Юрисдикция Европейского суда по правам человека в отношении Российской Федерации и характер принимаемых им решений опосредованы нормами Конвенции о защите прав человека и основных свобод, а также требованиями Конституции РФ и федерального законодательства. Российская Федерация, реализуя полномочия, вытекающие из положений п. п. "в" и "к" ст. 71 Конституции РФ, согласно которым в ведении Российской Федерации находятся вопросы регулирования и защиты прав и свобод человека и гражданина и международные договоры Российской Федерации, в целях обеспечения конституционных ценностей, воплощенных, в частности, в положениях ч. 1 ст. 1, ст. 2, ч. 1 ст. 17 и ст. 18 Конституции РФ, подписала и ратифицировала Конвенцию, приняв на себя вытекающие из нее обязательства, в том числе и по выполнению решений Европейского суда по правам человека. В ст. 1 Федерального закона от 30 марта 1998 г. N 54-ФЗ "О ратификации Конвенции о защите прав человека и основных свобод и Протоколов к ней" <1> прямо установлено, что Российская Федерация в соответствии со ст. 46 Конвенции признает ipso facto и без специального соглашения юрисдикцию Европейского суда по правам человека обязательной по вопросам толкования и применения Конвенции и Протоколов к ней в случаях предполагаемого нарушения Российской Федерацией положений этих договорных актов, когда предполагаемое нарушение имело место после их вступления в действие в отношении Российской Федерации.

--------------------------------

<1> СЗ РФ. 1998. Ст. 1514.

 

Но следует ли из этого, что Российская Федерация признает для себя обязательными все решения Европейского суда по правам человека? По своему буквальному смыслу данное положение предполагает обязательность для России лишь той части практики Европейского суда, которая формируется при рассмотрении дел в связи с предполагаемыми нарушениями Российской Федерацией своих конвенционных обязательств. Это в полной мере соотносится с общим принципом связанности судебным решением сторон спора, но не третьих лиц. Что же касается вопроса о значении для национальной правовой системы практики Европейского суда, сформированной без участия Российской Федерации, то он не получил прямого разрешения в Конвенции и Федеральном законе "О ратификации Конвенции о защите прав человека и основных свобод и Протоколов к ней" и не имеет однозначной оценки в отечественной научной литературе <1>. При этом в ряде зарубежных исследований высказывается точка зрения, согласно которой, несмотря на то, что формально решения Европейского суда необязательны для не участвовавших в Европейской конвенции государств, фактически государства следуют сформированной им практике, поскольку контрольные органы Конвенции признают себя связанными прецедентом <2>.

--------------------------------

<1> См., например, Самостоятельность и независимость судебной власти Российской Федерации / Под ред.

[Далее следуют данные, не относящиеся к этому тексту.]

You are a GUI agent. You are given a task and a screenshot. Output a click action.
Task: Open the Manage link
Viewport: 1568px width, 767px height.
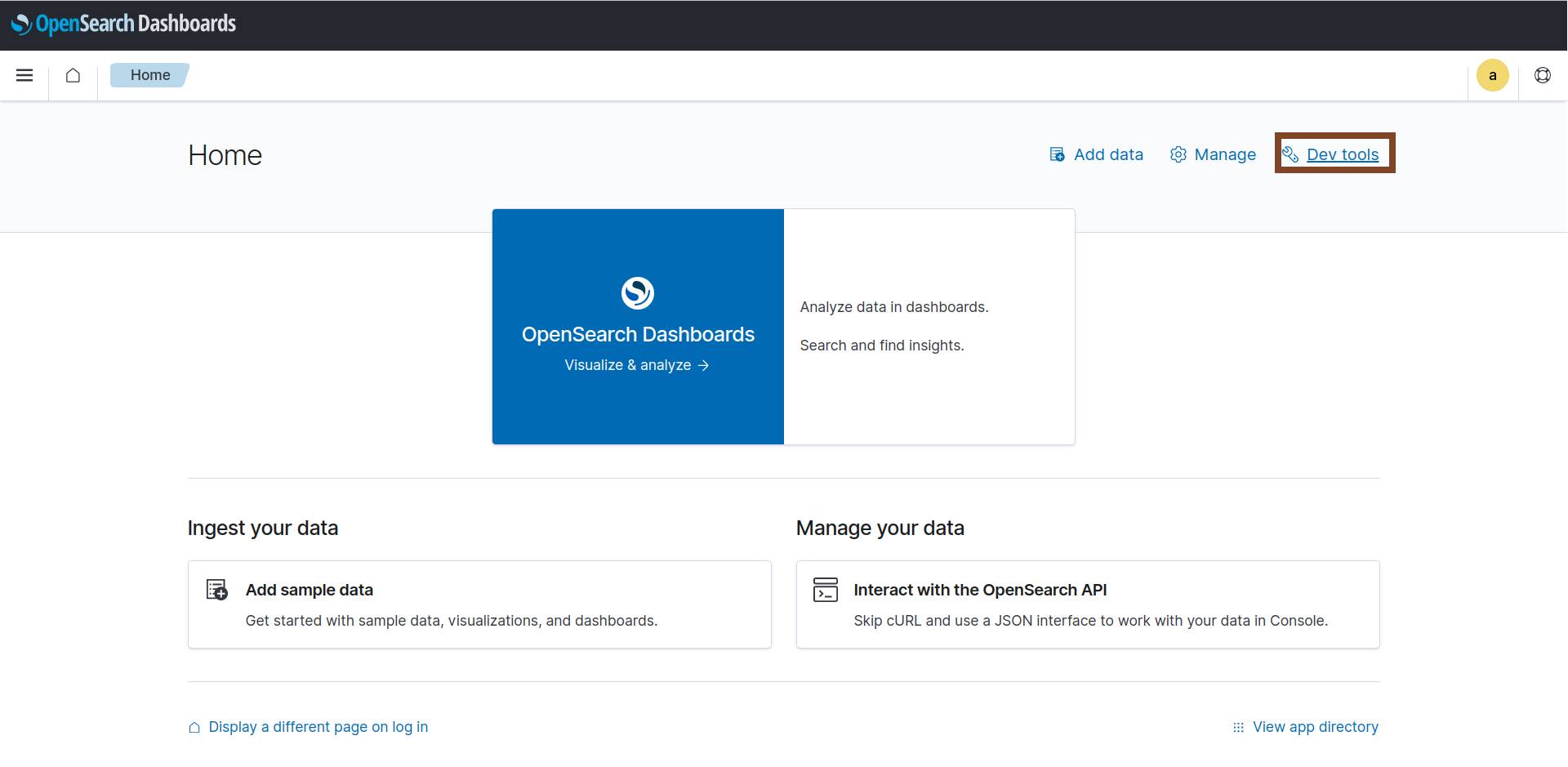[1224, 154]
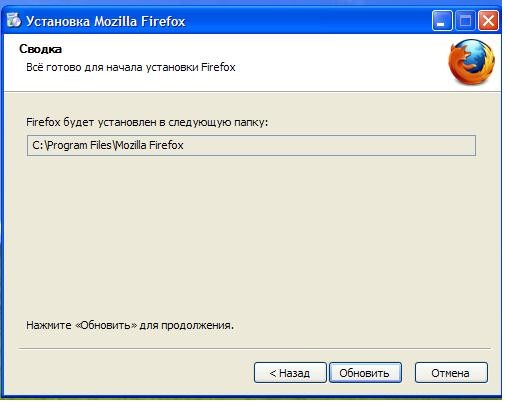Viewport: 505px width, 403px height.
Task: Click the «Firefox будет установлен в следующую папку» label
Action: (x=147, y=122)
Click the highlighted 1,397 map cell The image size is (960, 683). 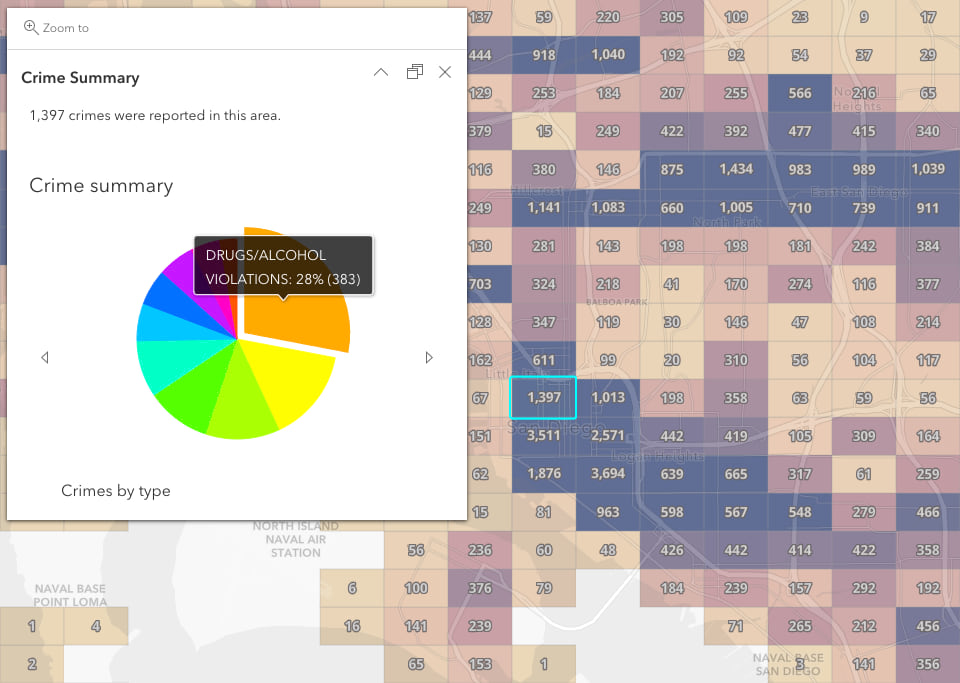(x=543, y=397)
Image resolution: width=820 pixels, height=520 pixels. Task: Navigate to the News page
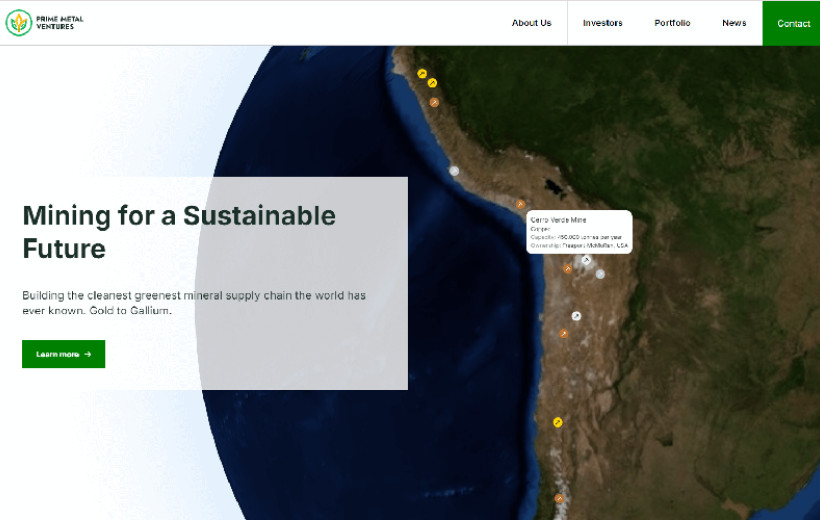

В.В. Ершова. М., 2006. С. 147 - 170.

<2> См.: Гомьен Д., Харрис Д., Зваак Л. Европейская конвенция о правах человека и Европейская социальная хартия. М., 1998. С. 29.

 

Очевидно, однако, что готовность государств - участников Конвенции добровольно следовать практике Европейского суда по правам человека, сформированной вне связи с рассмотрением дел в отношении соответствующих государств, подчеркивает не общеобязательность и нормативность таких решений конвенционно-судебного органа в рамках конкретного дела, а степень их собственного усмотрения при решении вопроса о признании таких решений Европейского суда как имеющих для них обязывающий характер.

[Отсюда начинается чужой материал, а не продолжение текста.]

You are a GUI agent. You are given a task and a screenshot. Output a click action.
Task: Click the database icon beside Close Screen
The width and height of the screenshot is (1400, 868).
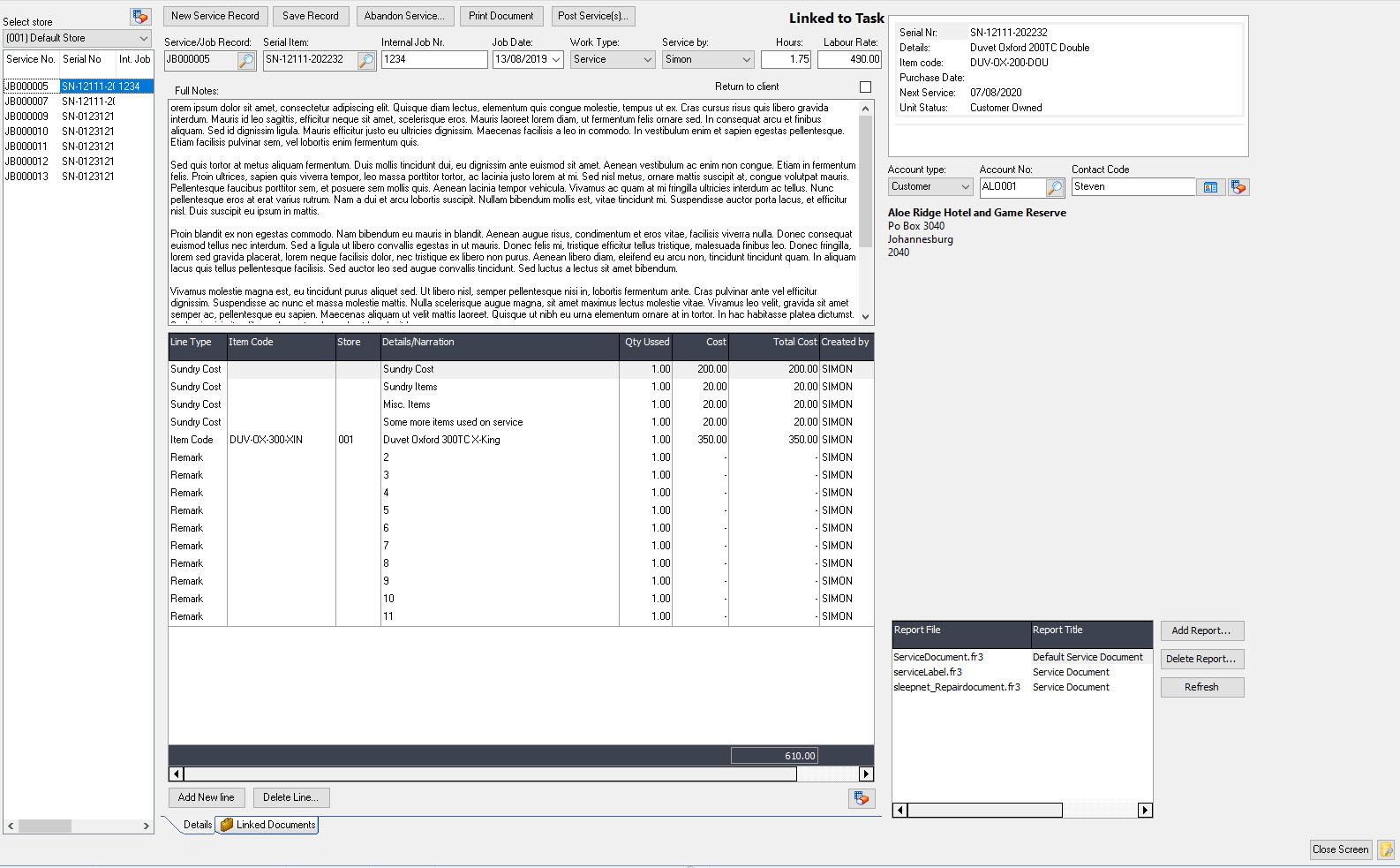pyautogui.click(x=1386, y=849)
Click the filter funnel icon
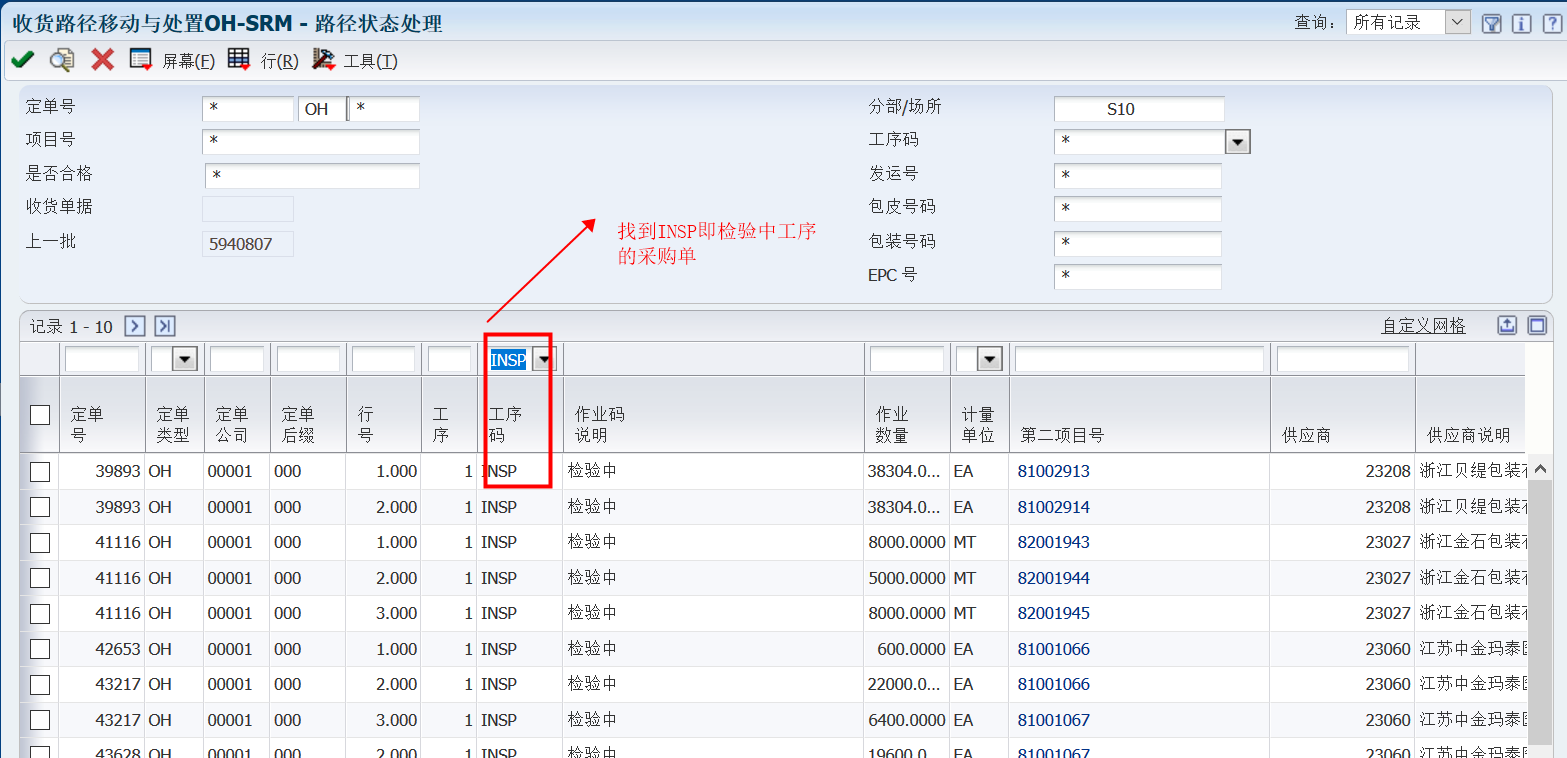 pos(1491,23)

Не свидетельствует об универсальной обязательности решений Европейского суда по правам человека и то обстоятельство, что сам конвенционный орган рассматривает себя связанным ранее сформулированными положениями и выводами, приобретшими значение прецедента, поскольку прецедентный характер имеет не все судебное решение целиком, а лишь содержащаяся в нем фундаментальная (основная) правовая позиция (или ряд таких позиций), в которой заключено ядро обоснования разрешения судом новой юридической ситуации.

В связи с этим нельзя не отметить и то обстоятельство, что сам Европейский суд дает поводы для утверждения, что его собственные решения не всегда воспринимаются им как имеющие абсолютное значение прецедентов. Например, после принятия известного решения Европейского суда о приемлемости жалобы Р. на нарушение ст. 1 Протокола N 1 к Конвенции (стало известно как дело о восстановлении сбережений граждан) спустя лишь несколько месяцев Суд принял решение от 29 августа 2002 г. о признании аналогичной жалобы А. неприемлемой к рассмотрению.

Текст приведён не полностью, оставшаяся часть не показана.